What to work on:
Output the following data exactly.

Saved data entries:

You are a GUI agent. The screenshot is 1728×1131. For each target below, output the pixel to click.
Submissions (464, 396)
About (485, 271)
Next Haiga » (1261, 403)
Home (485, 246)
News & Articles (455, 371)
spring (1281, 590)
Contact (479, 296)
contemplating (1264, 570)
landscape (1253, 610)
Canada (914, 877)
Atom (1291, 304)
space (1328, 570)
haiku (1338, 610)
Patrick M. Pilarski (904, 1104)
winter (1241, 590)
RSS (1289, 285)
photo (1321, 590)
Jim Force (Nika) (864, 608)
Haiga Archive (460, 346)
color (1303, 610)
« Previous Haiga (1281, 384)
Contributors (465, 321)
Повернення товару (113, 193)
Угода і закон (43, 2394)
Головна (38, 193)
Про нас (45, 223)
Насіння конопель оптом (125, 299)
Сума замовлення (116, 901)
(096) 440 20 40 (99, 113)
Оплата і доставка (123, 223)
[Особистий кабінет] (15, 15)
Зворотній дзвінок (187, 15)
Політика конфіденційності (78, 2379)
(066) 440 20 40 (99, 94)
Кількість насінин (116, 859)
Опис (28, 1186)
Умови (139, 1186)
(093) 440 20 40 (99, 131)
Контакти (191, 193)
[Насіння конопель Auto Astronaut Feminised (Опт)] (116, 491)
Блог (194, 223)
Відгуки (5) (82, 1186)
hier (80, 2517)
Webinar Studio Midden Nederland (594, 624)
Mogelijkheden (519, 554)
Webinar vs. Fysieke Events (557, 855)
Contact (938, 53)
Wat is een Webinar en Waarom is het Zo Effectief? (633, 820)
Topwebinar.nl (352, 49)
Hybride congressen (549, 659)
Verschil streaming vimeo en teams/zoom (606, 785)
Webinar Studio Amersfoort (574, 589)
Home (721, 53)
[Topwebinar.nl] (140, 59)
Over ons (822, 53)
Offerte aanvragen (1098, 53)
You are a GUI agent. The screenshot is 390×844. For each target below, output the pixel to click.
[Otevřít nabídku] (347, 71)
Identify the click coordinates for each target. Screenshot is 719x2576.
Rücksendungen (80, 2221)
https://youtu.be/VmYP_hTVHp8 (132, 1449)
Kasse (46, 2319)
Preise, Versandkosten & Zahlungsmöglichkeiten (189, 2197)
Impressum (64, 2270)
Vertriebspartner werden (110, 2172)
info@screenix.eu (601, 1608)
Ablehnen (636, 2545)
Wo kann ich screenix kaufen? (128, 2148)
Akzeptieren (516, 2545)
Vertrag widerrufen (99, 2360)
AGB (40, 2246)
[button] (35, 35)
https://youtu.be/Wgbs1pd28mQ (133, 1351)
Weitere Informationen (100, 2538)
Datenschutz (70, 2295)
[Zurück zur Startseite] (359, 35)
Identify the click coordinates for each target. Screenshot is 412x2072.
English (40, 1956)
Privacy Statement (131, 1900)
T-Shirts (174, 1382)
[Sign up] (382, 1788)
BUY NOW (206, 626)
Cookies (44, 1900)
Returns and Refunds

Response:
You are a GUI agent. The screenshot is 1728×1131. For each target below, output the pixel to click.
Submissions (464, 396)
About (485, 271)
Next Haiga » (1261, 403)
Home (485, 246)
News & Articles (455, 371)
spring (1281, 590)
Contact (479, 296)
contemplating (1264, 570)
landscape (1253, 610)
Canada (914, 877)
Atom (1291, 304)
space (1328, 570)
haiku (1338, 610)
Patrick M. Pilarski (904, 1104)
winter (1241, 590)
RSS (1289, 285)
photo (1321, 590)
Jim Force (Nika) (864, 608)
Haiga Archive (460, 346)
color (1303, 610)
« Previous Haiga (1281, 384)
Contributors (465, 321)
Повернення товару (113, 193)
Угода і закон (43, 2394)
Головна (38, 193)
Про нас (45, 223)
Насіння конопель оптом (125, 299)
Сума замовлення (116, 901)
(096) 440 20 40 (99, 113)
Оплата і доставка (123, 223)
[Особистий кабінет] (15, 15)
Зворотній дзвінок (187, 15)
Політика конфіденційності (78, 2379)
(066) 440 20 40 (99, 94)
Кількість насінин (116, 859)
Опис (28, 1186)
Умови (139, 1186)
(093) 440 20 40 (99, 131)
Контакти (191, 193)
[Насіння конопель Auto Astronaut Feminised (Опт)] (116, 491)
Блог (194, 223)
Відгуки (5) (82, 1186)
hier (80, 2517)
Webinar Studio Midden Nederland (594, 624)
Mogelijkheden (519, 554)
Webinar vs. Fysieke Events (557, 855)
Contact (938, 53)
Wat is een Webinar en Waarom is het Zo Effectief? (633, 820)
Topwebinar.nl (352, 49)
Hybride congressen (549, 659)
Verschil streaming vimeo en teams/zoom (606, 785)
Webinar Studio Amersfoort (574, 589)
Home (721, 53)
[Topwebinar.nl] (140, 59)
Over ons (822, 53)
Offerte aanvragen (1098, 53)
You are a GUI agent. The screenshot is 390×844. For each target below, output the pixel to click.
[Otevřít nabídku] (347, 71)
Identify the click coordinates for each target. Screenshot is 719x2576.
Rücksendungen (80, 2221)
https://youtu.be/VmYP_hTVHp8 (132, 1449)
Kasse (46, 2319)
Preise, Versandkosten & Zahlungsmöglichkeiten (189, 2197)
Impressum (64, 2270)
Vertriebspartner werden (110, 2172)
info@screenix.eu (601, 1608)
Ablehnen (636, 2545)
Wo kann ich screenix kaufen? (128, 2148)
Akzeptieren (516, 2545)
Vertrag widerrufen (99, 2360)
AGB (40, 2246)
[button] (35, 35)
https://youtu.be/Wgbs1pd28mQ (133, 1351)
Weitere Informationen (100, 2538)
Datenschutz (70, 2295)
[Zurück zur Startseite] (359, 35)
Identify the click coordinates for each target. Screenshot is 412x2072.
English (40, 1956)
Privacy Statement (131, 1900)
T-Shirts (174, 1382)
[Sign up] (382, 1788)
BUY NOW (206, 626)
Cookies (44, 1900)
Returns and Refunds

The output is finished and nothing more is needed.